Accordingly, the basic concept of the present invention resides in removing
the polyethylene casing only during the tensioning process; specifically,
the casing is removed simultaneously with tensioning of the respective
strand over the length of the extension or elongation distance occurring
during tensioning at the tensioning end. This eliminates any geometrical
uncertainties which may occur when the polyethylene casing is removed
already prior to mounting the strand.
For carrying out the method according to the present invention, a peeling
tool for acting on the polyethylene casing of the strand is arranged at
the tensioning end of the strand, i.e., at the point where the tensioning
press is applied for tensioning and the extension distance occurs. In the
simplest case, the peeling tool may be a knife or the like which is used
for cutting a slit in the polyethylene casing during a tensioning
intermission.
In accordance with a particularly advantageous feature, the peeling tool is
composed of a tool held in a stationary manner, which, during the
elongation of the strand occurring as a result of tensioning, peels the
casing or cuts a slit in the casing at least in the longitudinal
direction, so that, after making a simple transverse cut, the casing can
be completely separated from the strand and removed.

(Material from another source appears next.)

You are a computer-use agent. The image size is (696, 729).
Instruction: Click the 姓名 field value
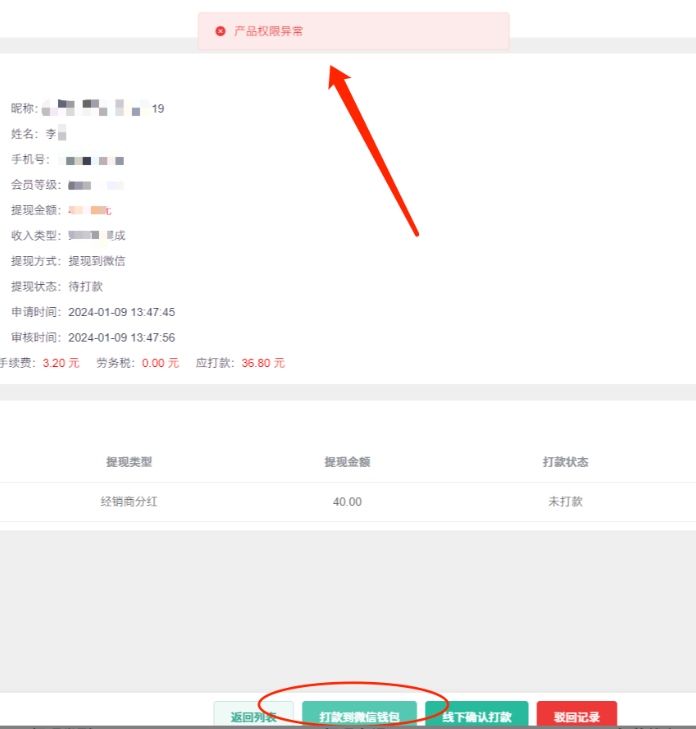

In this connection, the present invention partially utilizes the teaching
of DE 34 37 108 C2 which relates to a device and method for assembling a
tension member of the above-described type. For mounting and later
tensioning the individual elements of a stay cable, a tensioning chair is
used with an intermediate anchoring plate located in front of the
anchoring disk and supported relative to the structural component by means
of a support structure. This plate has bores for passing the individual
elements therethrough and for effecting an intermediate anchoring of the
individual elements, wherein the intermediate anchoring continues on the
side of the plate facing the anchoring disk in a pipe piece attached to
the plate, wherein an annular wedge each can be pushed onto the pipe piece
so as to resiliently widen the piece.
Such a tensioning chair makes it possible to pull each strand through an
annular wedge or to push each strand through the annular wedge, without
there being the danger that the strands or the coatings thereof are
damaged by the teeth of the wedges or the wedges are even pulled
prematurely into the conical bore which would block the strands
prematurely.
In accordance with another feature of the present invention, a tensioning
chair can be used for tensioning the strands relative to which the peeling
tools are braced. In order to ensure that the polyethylene casing can be
removed as closely as possible to the wedge, the cutting edge of the
peeling tool must reach as far as possible to the surface of the anchoring
disk. In order to have the anchoring wedge which is used later already
available during this manipulation, the anchoring wedge can be placed on
the tubular peeling tool which is pulled back through the bore in the
support plate of the tensioning chair after the peeling process of the
strand has ended. This makes space available for making it possible to
push the anchoring wedge from the peeling tool down onto the strand.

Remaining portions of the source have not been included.